• Problem requirements: Copy out each line below that contains the word "Instruction".

• Material for this exercise:

---

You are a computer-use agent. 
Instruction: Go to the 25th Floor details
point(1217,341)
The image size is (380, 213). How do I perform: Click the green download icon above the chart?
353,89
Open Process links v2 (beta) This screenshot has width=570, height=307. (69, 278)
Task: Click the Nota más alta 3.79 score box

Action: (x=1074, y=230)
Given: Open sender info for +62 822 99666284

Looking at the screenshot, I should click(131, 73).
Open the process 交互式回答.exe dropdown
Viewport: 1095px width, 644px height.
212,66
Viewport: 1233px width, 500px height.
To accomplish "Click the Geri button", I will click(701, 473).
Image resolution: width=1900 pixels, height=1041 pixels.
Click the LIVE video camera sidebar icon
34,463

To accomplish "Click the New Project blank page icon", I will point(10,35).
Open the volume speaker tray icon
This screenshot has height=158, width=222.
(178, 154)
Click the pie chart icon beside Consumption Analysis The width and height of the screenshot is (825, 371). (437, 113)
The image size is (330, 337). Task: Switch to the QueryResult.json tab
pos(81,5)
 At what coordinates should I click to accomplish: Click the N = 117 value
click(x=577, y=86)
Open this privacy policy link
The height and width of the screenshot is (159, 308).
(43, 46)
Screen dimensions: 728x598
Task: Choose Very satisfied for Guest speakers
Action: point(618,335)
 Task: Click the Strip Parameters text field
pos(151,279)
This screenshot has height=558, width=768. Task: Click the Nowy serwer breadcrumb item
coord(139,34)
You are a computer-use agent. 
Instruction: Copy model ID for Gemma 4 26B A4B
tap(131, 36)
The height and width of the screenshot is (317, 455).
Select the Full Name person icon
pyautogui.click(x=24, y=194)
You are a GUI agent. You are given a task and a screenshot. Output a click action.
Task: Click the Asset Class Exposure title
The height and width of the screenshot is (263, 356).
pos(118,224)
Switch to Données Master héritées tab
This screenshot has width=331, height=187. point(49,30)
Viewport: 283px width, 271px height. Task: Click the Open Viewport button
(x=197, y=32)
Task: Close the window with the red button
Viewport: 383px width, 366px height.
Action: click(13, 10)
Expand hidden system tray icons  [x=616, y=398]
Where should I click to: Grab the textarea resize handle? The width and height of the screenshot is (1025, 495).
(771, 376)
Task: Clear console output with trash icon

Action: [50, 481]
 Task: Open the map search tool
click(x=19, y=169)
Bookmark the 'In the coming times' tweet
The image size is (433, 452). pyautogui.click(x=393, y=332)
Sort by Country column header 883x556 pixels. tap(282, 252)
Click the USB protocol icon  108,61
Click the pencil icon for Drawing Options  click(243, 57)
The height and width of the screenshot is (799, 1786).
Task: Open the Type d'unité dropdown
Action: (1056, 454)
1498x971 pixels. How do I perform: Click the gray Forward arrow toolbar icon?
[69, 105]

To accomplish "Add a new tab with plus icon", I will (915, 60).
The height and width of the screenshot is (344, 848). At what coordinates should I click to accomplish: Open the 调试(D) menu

---

• Task solution:
Instruction: Go to the 25th Floor details
Instruction: Copy model ID for Gemma 4 26B A4B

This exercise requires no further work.